🤖 AI Summary
This work addresses the critical limitation of existing generative retrieval methods, which prioritize relevance while neglecting document authority—leading to the propagation of unreliable information in high-stakes domains such as healthcare and finance. To bridge this gap, we propose AuthGR, a novel authority-aware generative retrieval framework that, for the first time, integrates authority modeling into generative retrieval. AuthGR leverages vision-language models to fuse multimodal signals for authority scoring and employs a three-stage progressive training strategy alongside a hybrid ensemble inference mechanism. Experimental results demonstrate that a 3B-parameter AuthGR model matches the offline performance of a 14B baseline, while large-scale online A/B tests and human evaluations confirm its significant improvements in user engagement and result reliability.
📝 Abstract
Generative information retrieval (GenIR) formulates the retrieval process as a text-to-text generation task, leveraging the vast knowledge of large language models.
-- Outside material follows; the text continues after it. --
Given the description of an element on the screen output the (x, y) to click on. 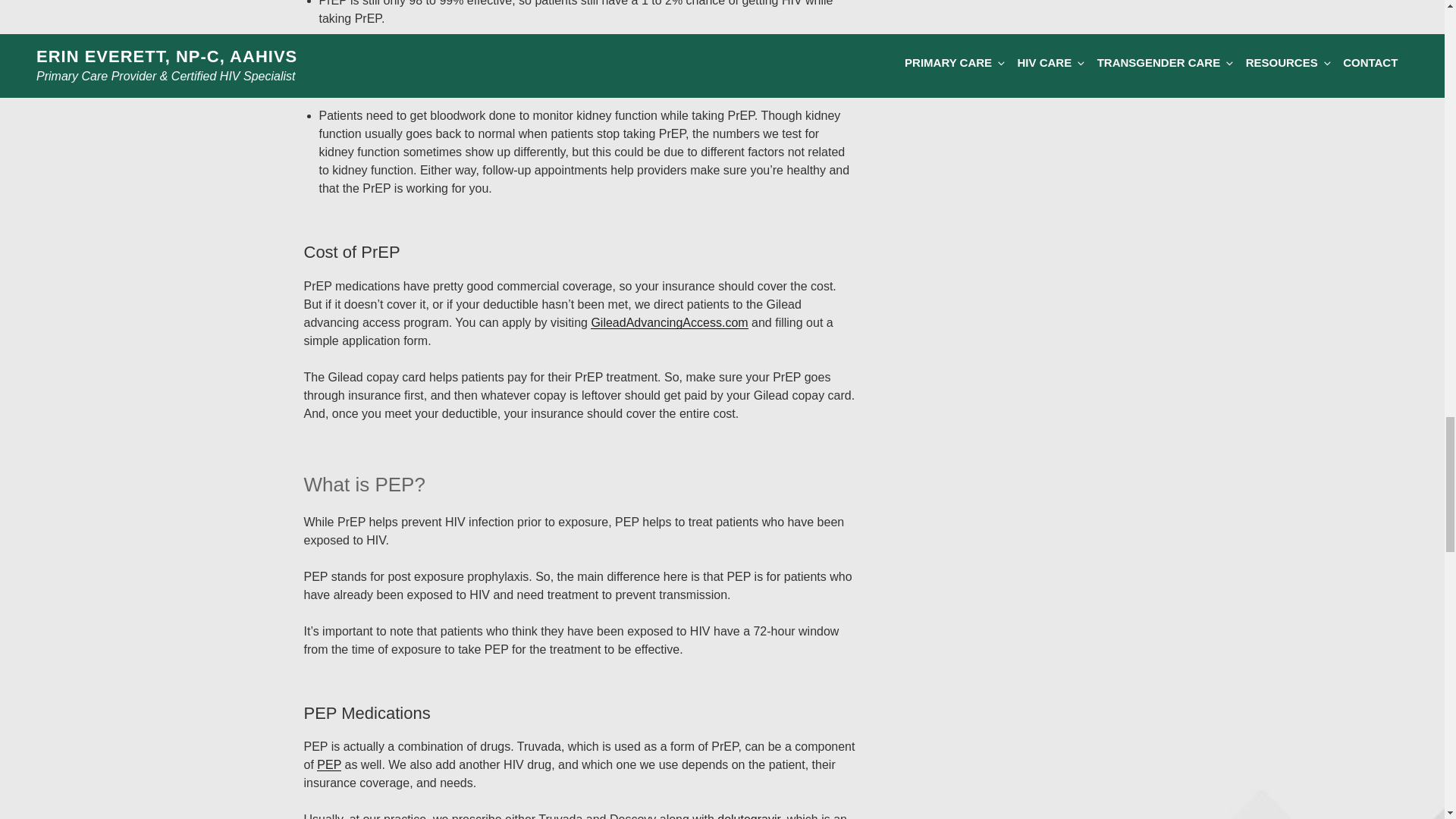
GileadAdvancingAccess.com (669, 322)
PEP (328, 764)
dolutegravir (748, 816)
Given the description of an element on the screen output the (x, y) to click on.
However, existing works primarily optimize for relevance while often overlooking document trustworthiness. This is critical in high-stakes domains like healthcare and finance, where relying solely on semantic relevance risks retrieving unreliable information. To address this, we propose an Authority-aware Generative Retriever (AuthGR), the first framework that incorporates authority into GenIR. AuthGR consists of three key components: (i) Multimodal Authority Scoring, which employs a vision-language model to quantify authority from textual and visual cues; (ii) a Three-stage Training Pipeline to progressively instill authority awareness into the retriever; and (iii) a Hybrid Ensemble Pipeline for robust deployment. Offline evaluations demonstrate that AuthGR successfully enhances both authority and accuracy, with our 3B model matching a 14B baseline. Crucially, large-scale online A/B tests and human evaluations conducted on the commercial web search platform confirm significant improvements in real-world user engagement and reliability.